I lean over the railing, watching the water churn against the piers below. “But tomorrow I have to work with him again, and we’ll have an audience. Like, a live one.” I explain about the group from Charleston. “How do I work with someone I just kissed against my better judgment?”

“By questioning your judgment,” she says.

“I thought I just established I did that.”

“You said yet you keep finding yourself drawn to him,despiteyour better judgment. What if your judgment is skewed in this case? What if, instead of trying to stay away from him, you should try being his friend?”

“Adrian? The man who I dated for five years?”

“It happens.”

“Pretty sure the people who make that work aren’t fighting this physical attraction.”

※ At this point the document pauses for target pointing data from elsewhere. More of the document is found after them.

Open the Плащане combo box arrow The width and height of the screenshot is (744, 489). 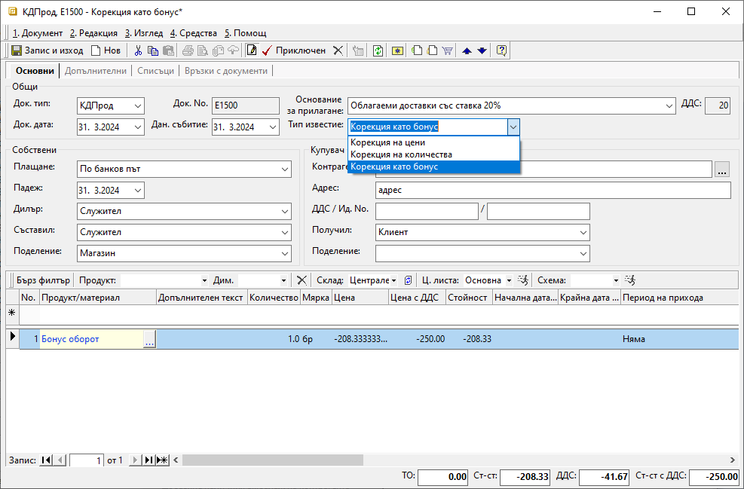tap(285, 170)

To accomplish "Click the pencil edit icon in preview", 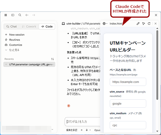I will pos(138,24).
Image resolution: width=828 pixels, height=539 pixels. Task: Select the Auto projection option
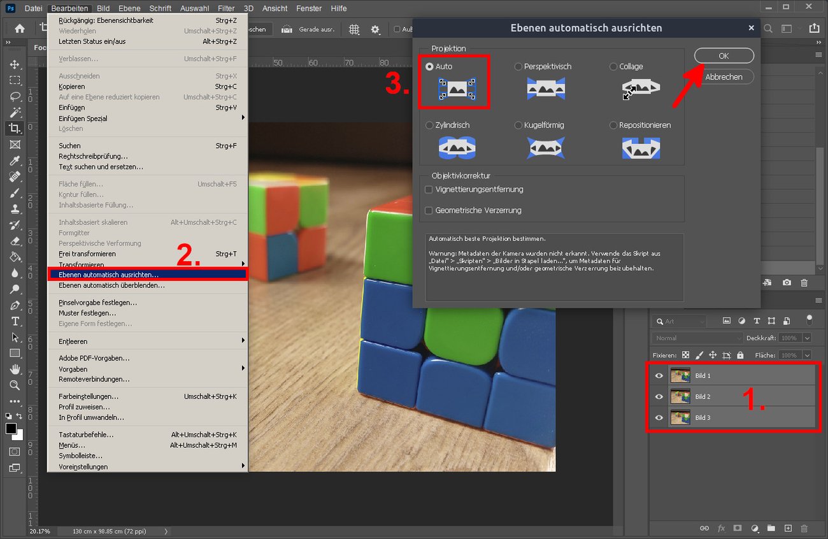click(429, 66)
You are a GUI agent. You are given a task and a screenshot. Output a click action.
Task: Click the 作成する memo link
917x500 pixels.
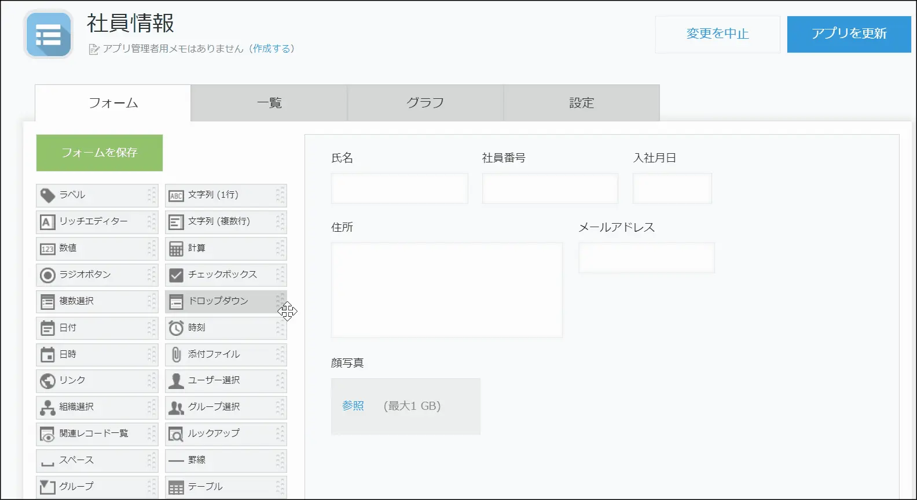coord(272,49)
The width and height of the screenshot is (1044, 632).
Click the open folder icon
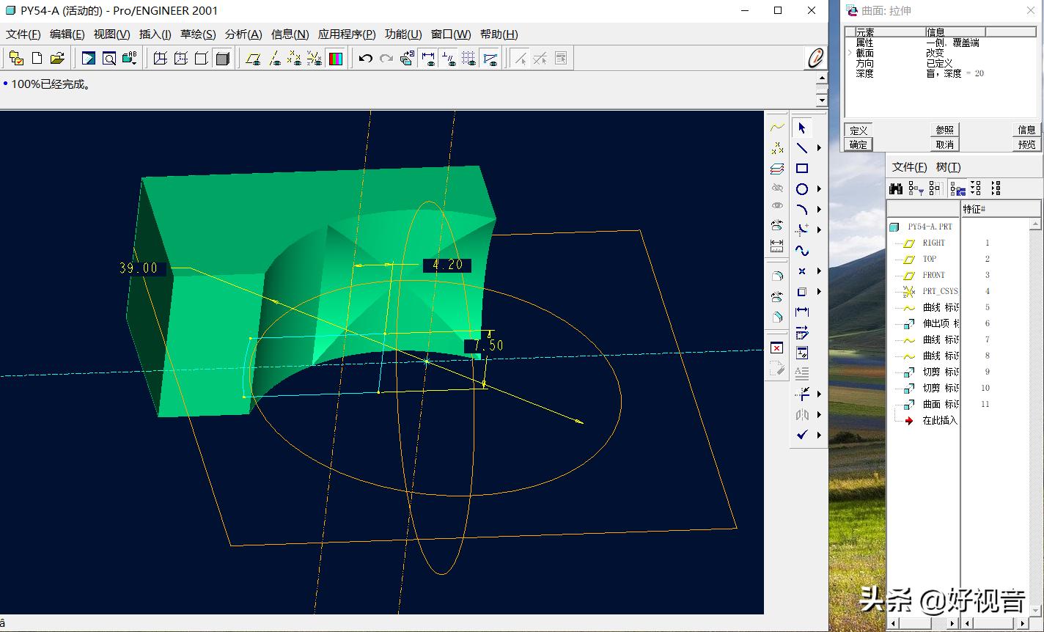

“Maybe not, but you’ve already tried keeping him at arm’s length and it didn’t work. If you like him enough to kiss him, maybe there’s something there and the best thing to do is explore it.”

The thought is tantalizing. To be able to talk to Adrian again, like we used to, without worrying I’ve crossed a line. But it’s also scary how much I want that.

I must hesitate for too long, because Zuri speaks up again. “Or get what you came for and be done with him. It’s your choice. But if your heart wants to be open to him, I say don’t deny yourself.”

She’s got it backward. It would be denying myself to go back on my commitment to get over him, wouldn’t it? “How would being his friend solve anything?”

“Let me ask you this. Have you missed him the past three years?”

“Yes. But—”

“Maybe the kiss was you trying to get closer. But intimacy isn’t always physical. I get that you weren’t sure of building a life with him, but what about a life with him in it?”

Put that way, I begin to see her point. But I’m still afraid that I won’t be able to accept anything less than everything with Adrian. Regardless, it’s not a decision I could make alone, and not one that I can make today.

“That sounds terrifying and also risky, so I’m going to go with my original plan of ignoring him.”

“Ignoring the person you’re doing a highly collaborative job with?” Zuri sounds skeptical in the extreme.

“Ignoring my attraction, my feelings.”

“Ignoring left you two kissing,” she fires back.

Did it? Am I really going about this the wrong way? I can’t fathom being Adrian’s friend, not after everything, so I dig in my heels. “Admitting we were both interested in kissing each other led to the kiss. From here on out, it’s denial until that becomes our reality.”

“Don’t say I didn’t warn you.”

“I don’t need a warning,” I assure her. “We got the urge out of our system. Now we just have to figure out how to work together like it never happened.”